▸ Exercise
For this exercise, reproduce only the lines from the one holding "Task: Tap the Battery History heading" through the final line of the data below, exactly, and omit pictures.

..............................

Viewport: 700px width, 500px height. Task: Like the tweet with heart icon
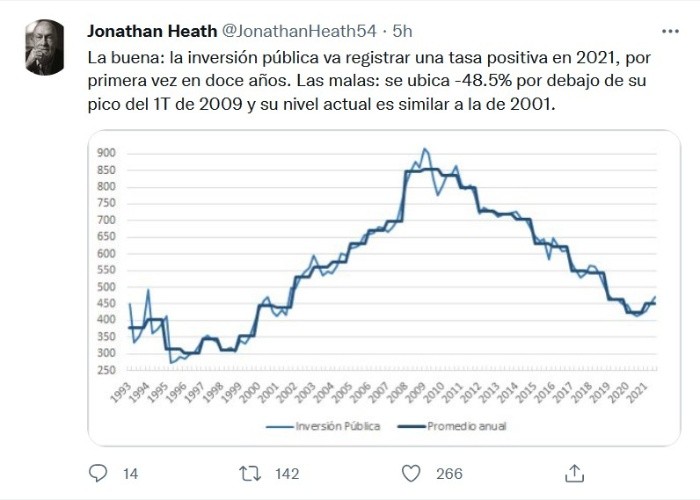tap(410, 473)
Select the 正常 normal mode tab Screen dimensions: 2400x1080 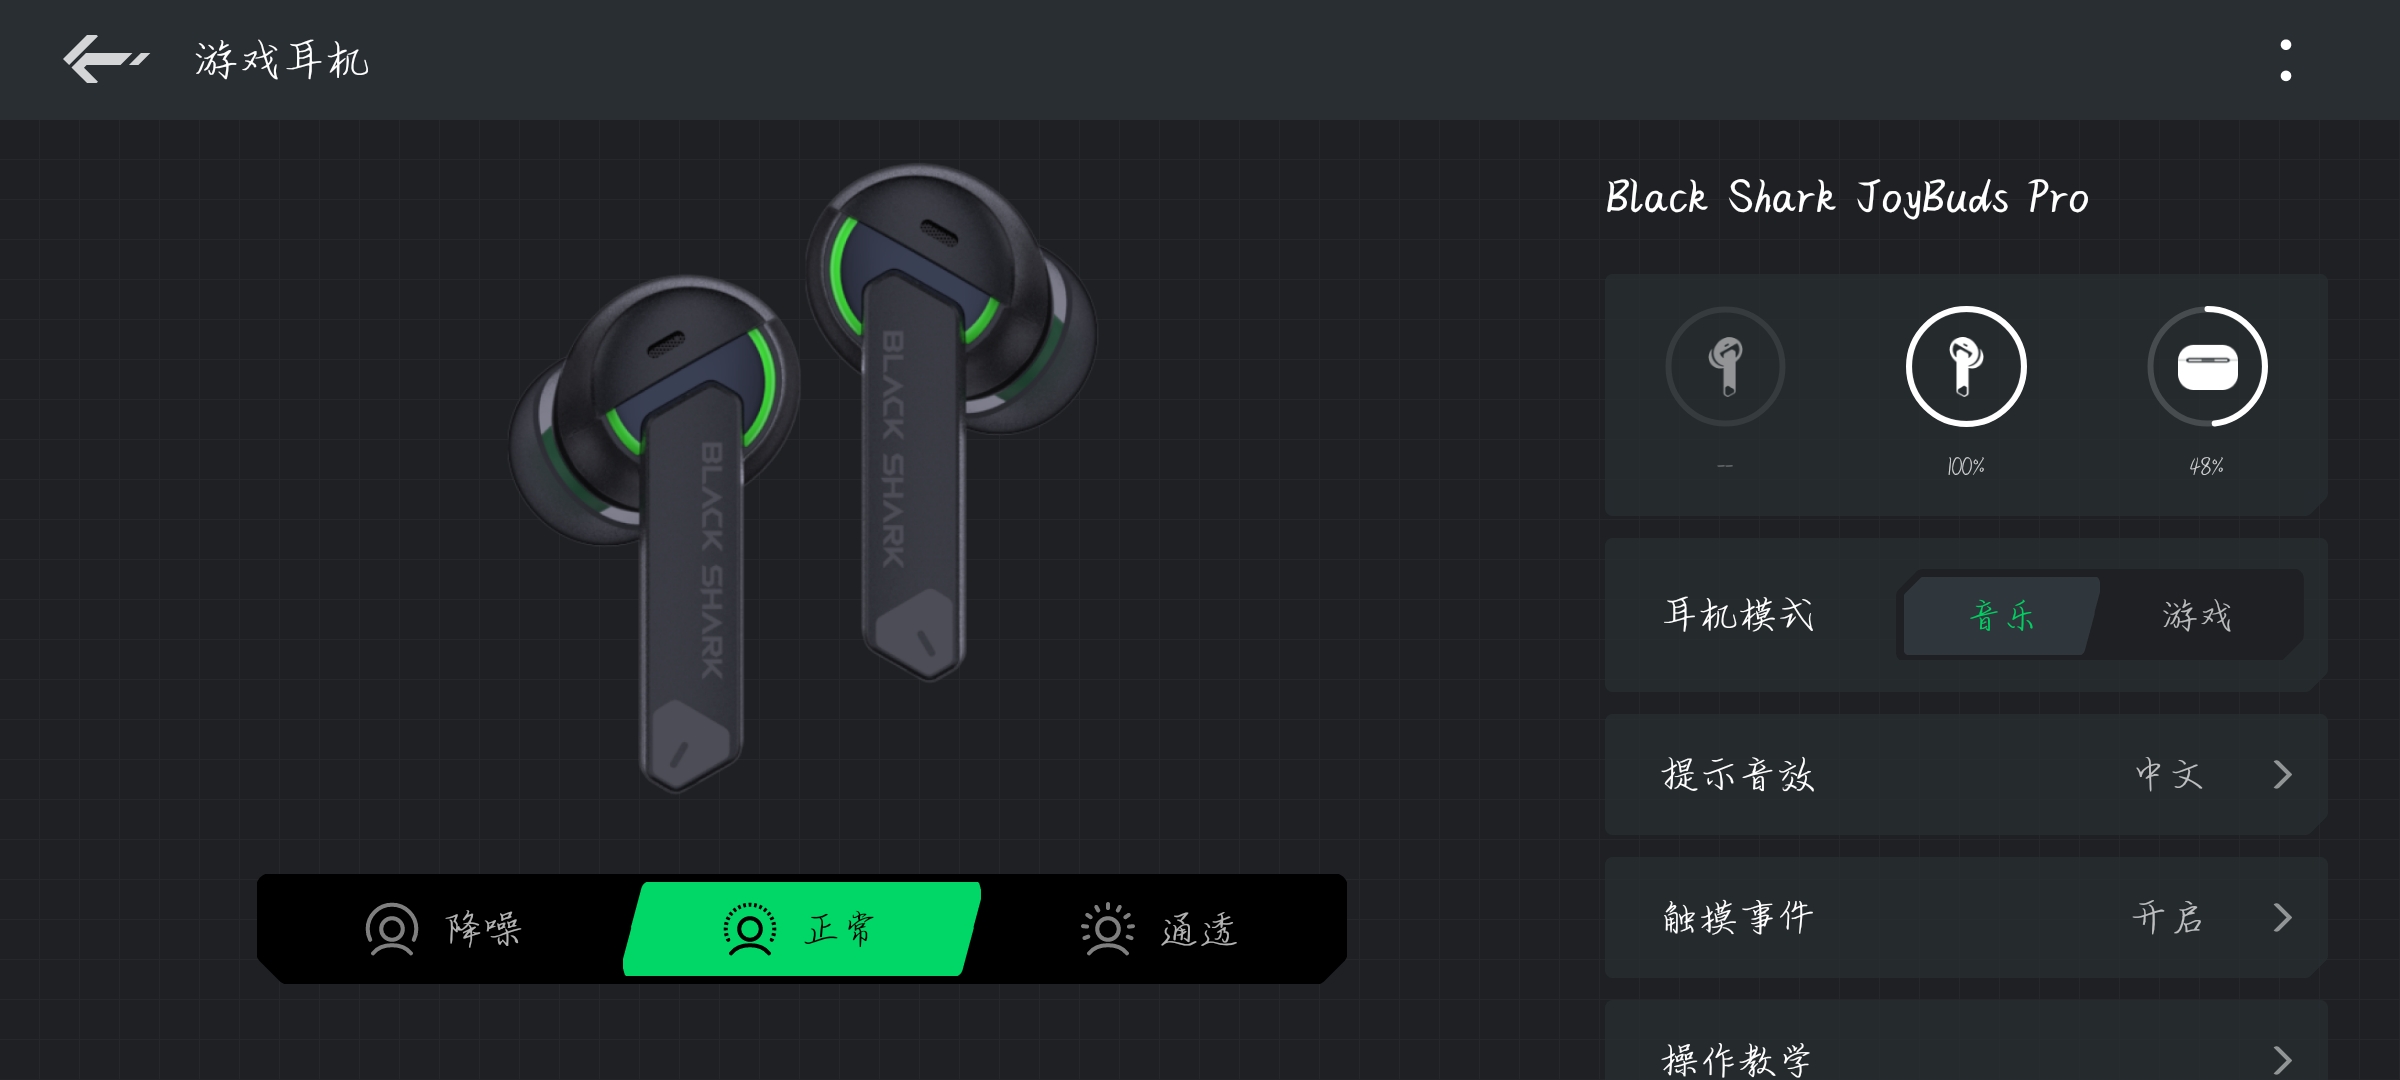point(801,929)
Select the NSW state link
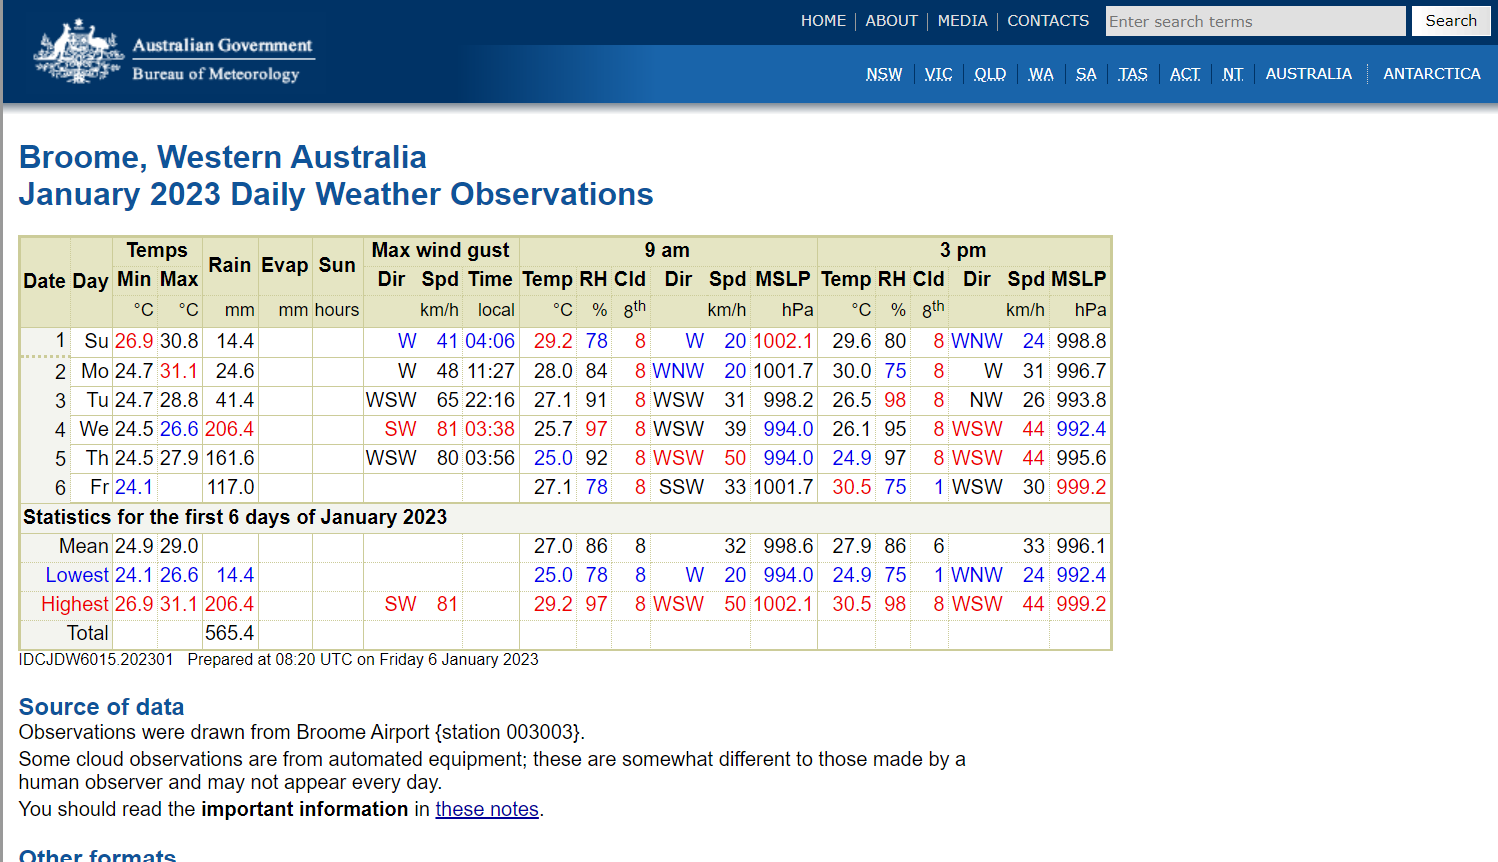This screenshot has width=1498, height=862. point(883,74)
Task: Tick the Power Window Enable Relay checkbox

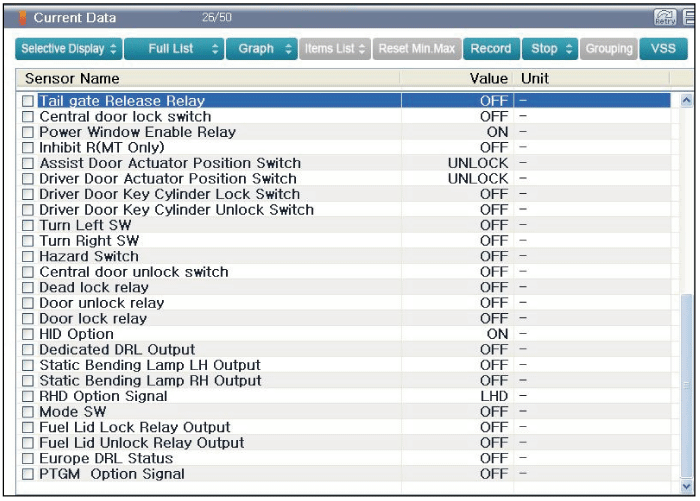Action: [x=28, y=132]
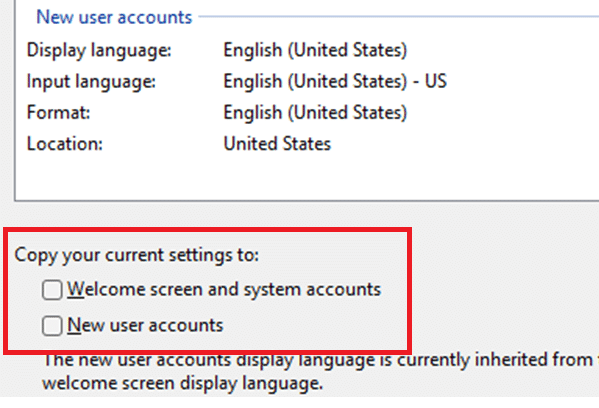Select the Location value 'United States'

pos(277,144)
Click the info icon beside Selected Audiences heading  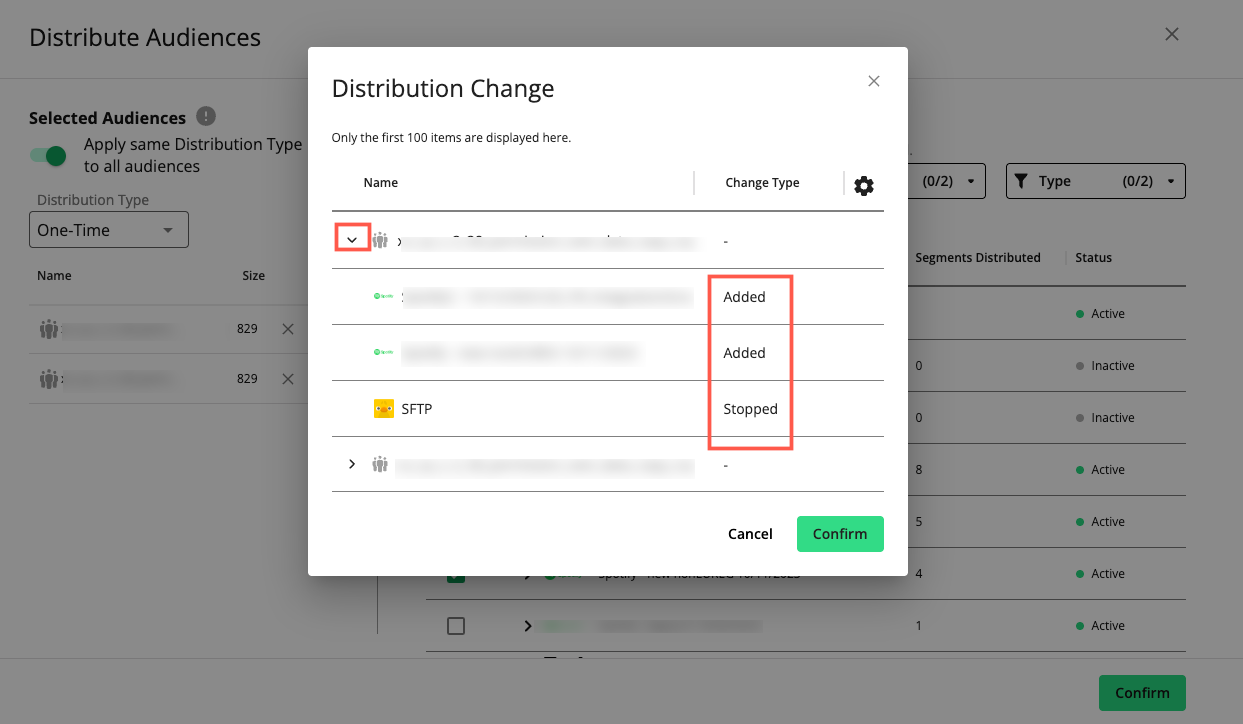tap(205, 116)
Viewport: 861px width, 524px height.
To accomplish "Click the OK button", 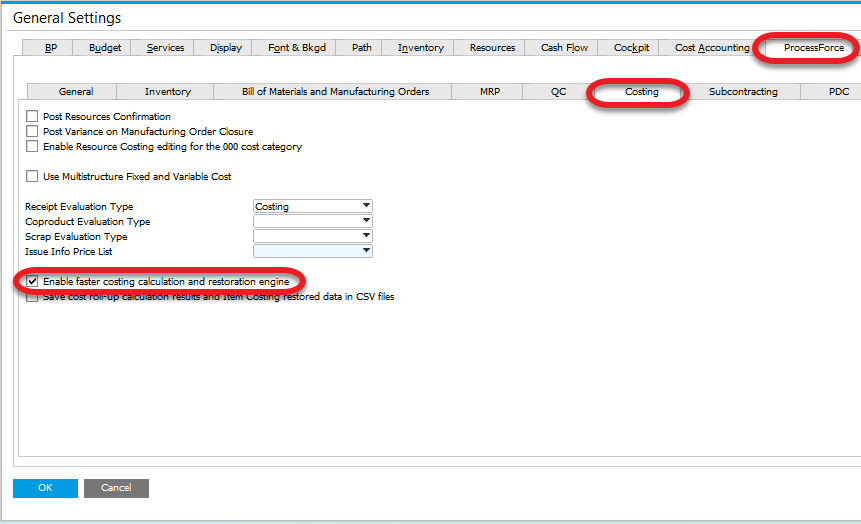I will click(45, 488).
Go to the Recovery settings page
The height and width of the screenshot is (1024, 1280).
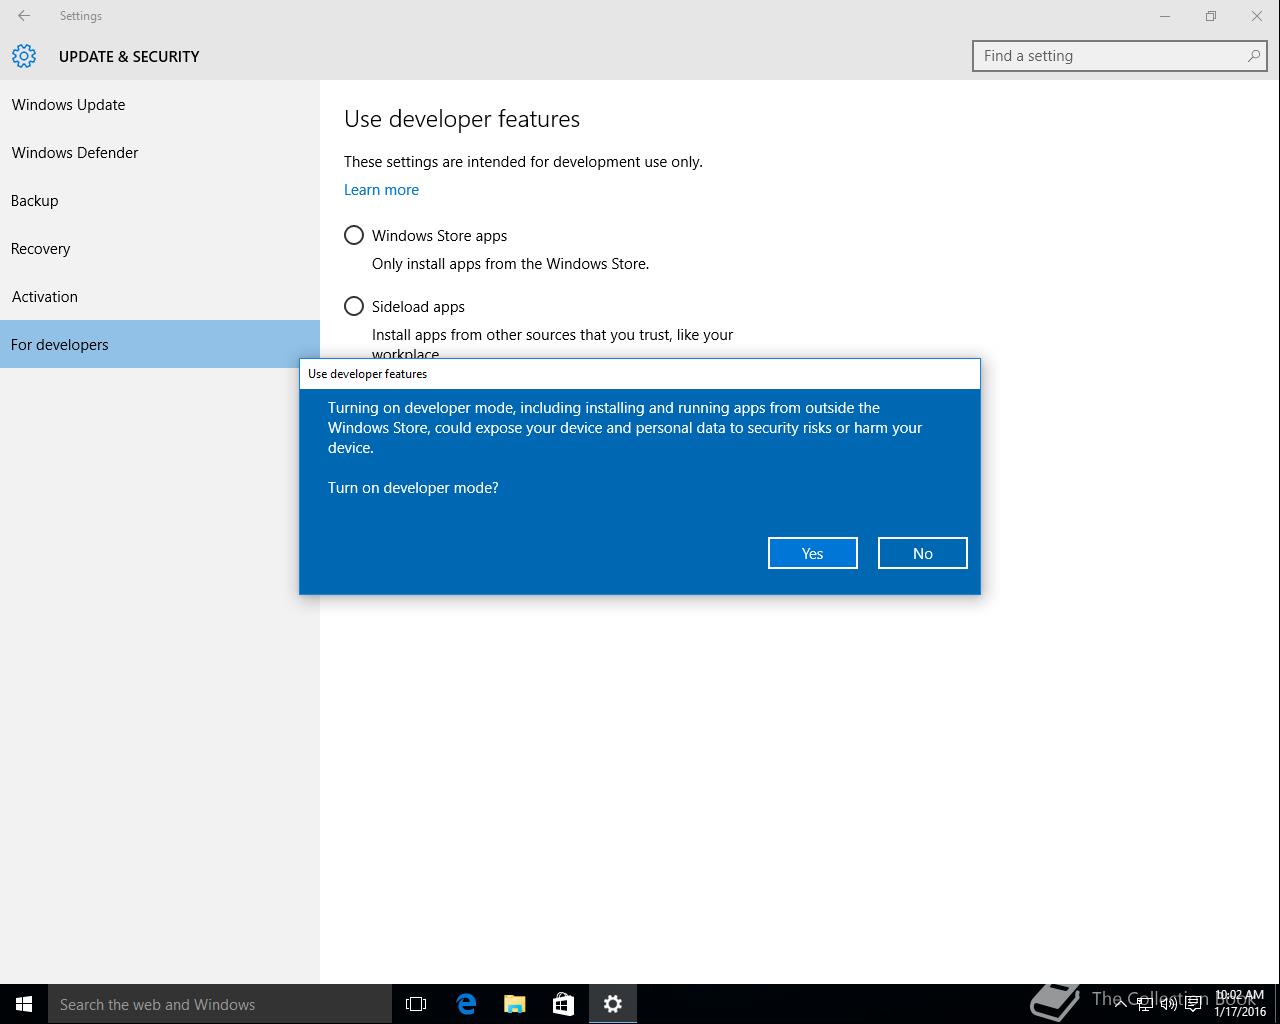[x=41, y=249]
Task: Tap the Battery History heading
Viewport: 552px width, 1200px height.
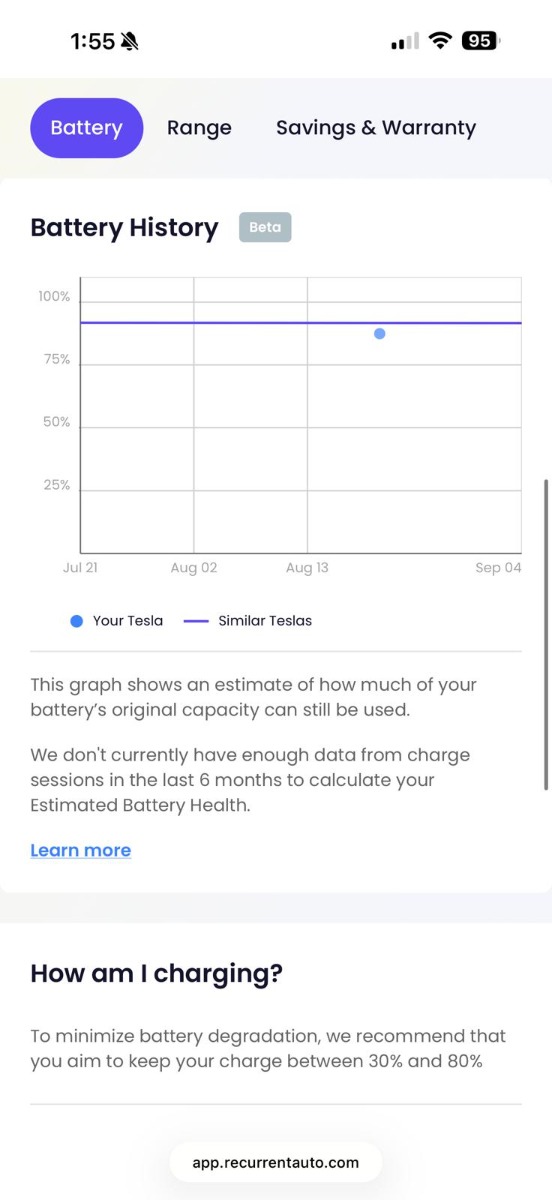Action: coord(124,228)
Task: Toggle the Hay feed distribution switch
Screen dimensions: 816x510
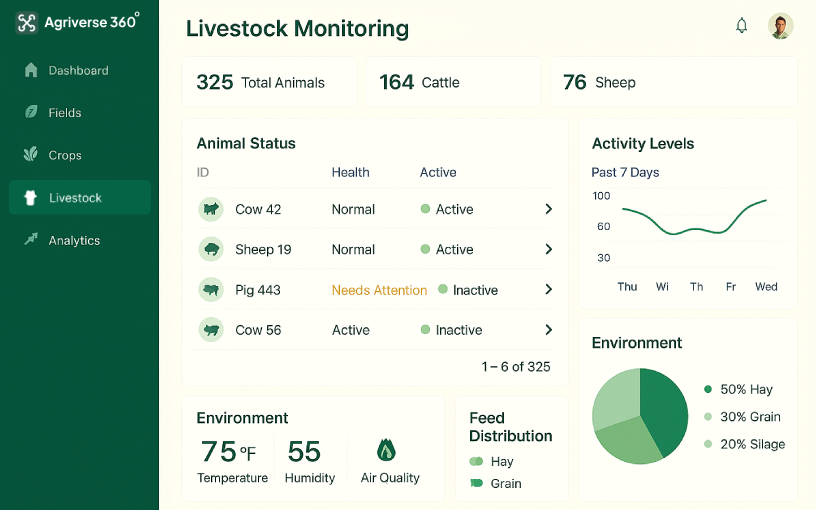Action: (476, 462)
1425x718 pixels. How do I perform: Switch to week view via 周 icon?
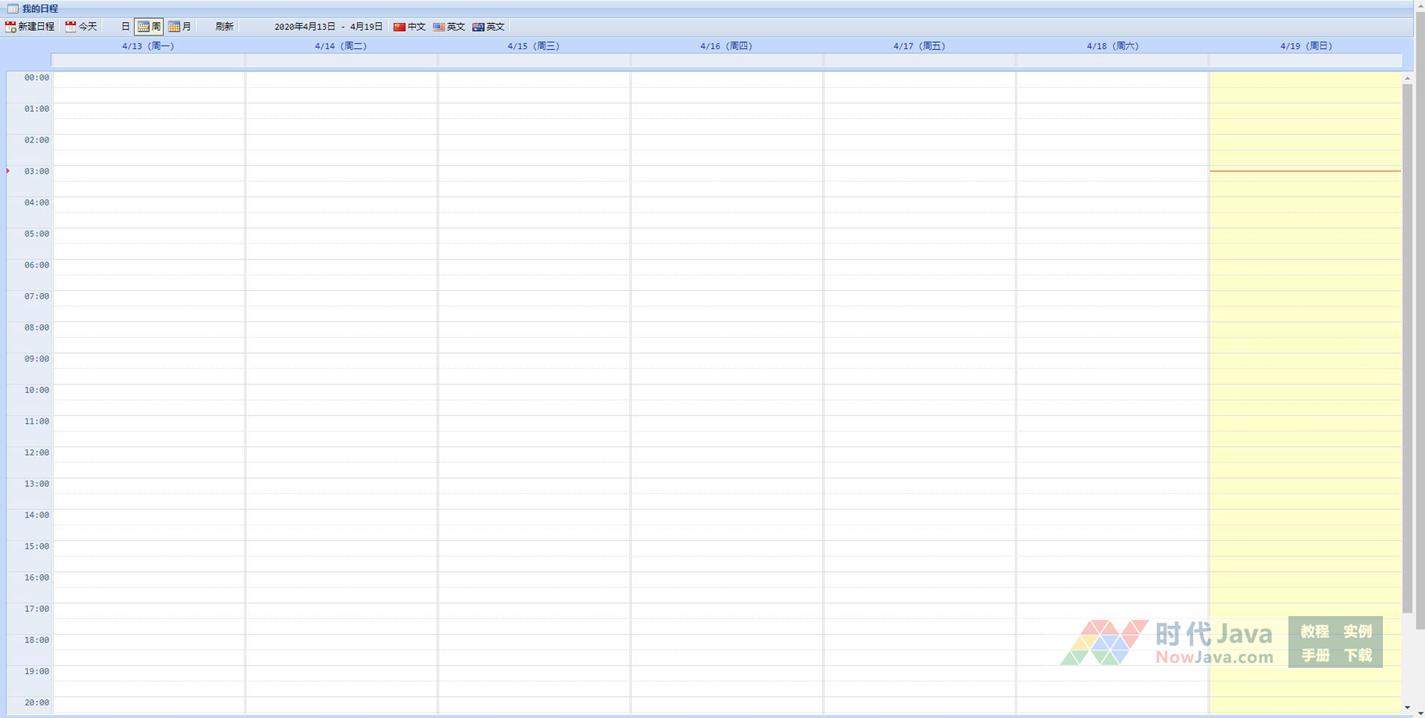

..............................

▸ Response area
Task: Tap the Battery History heading
Viewport: 552px width, 1200px height.
Action: coord(124,228)
Task: Toggle the Hay feed distribution switch
Screen dimensions: 816x510
Action: (476, 462)
1425x718 pixels. How do I perform: Switch to week view via 周 icon?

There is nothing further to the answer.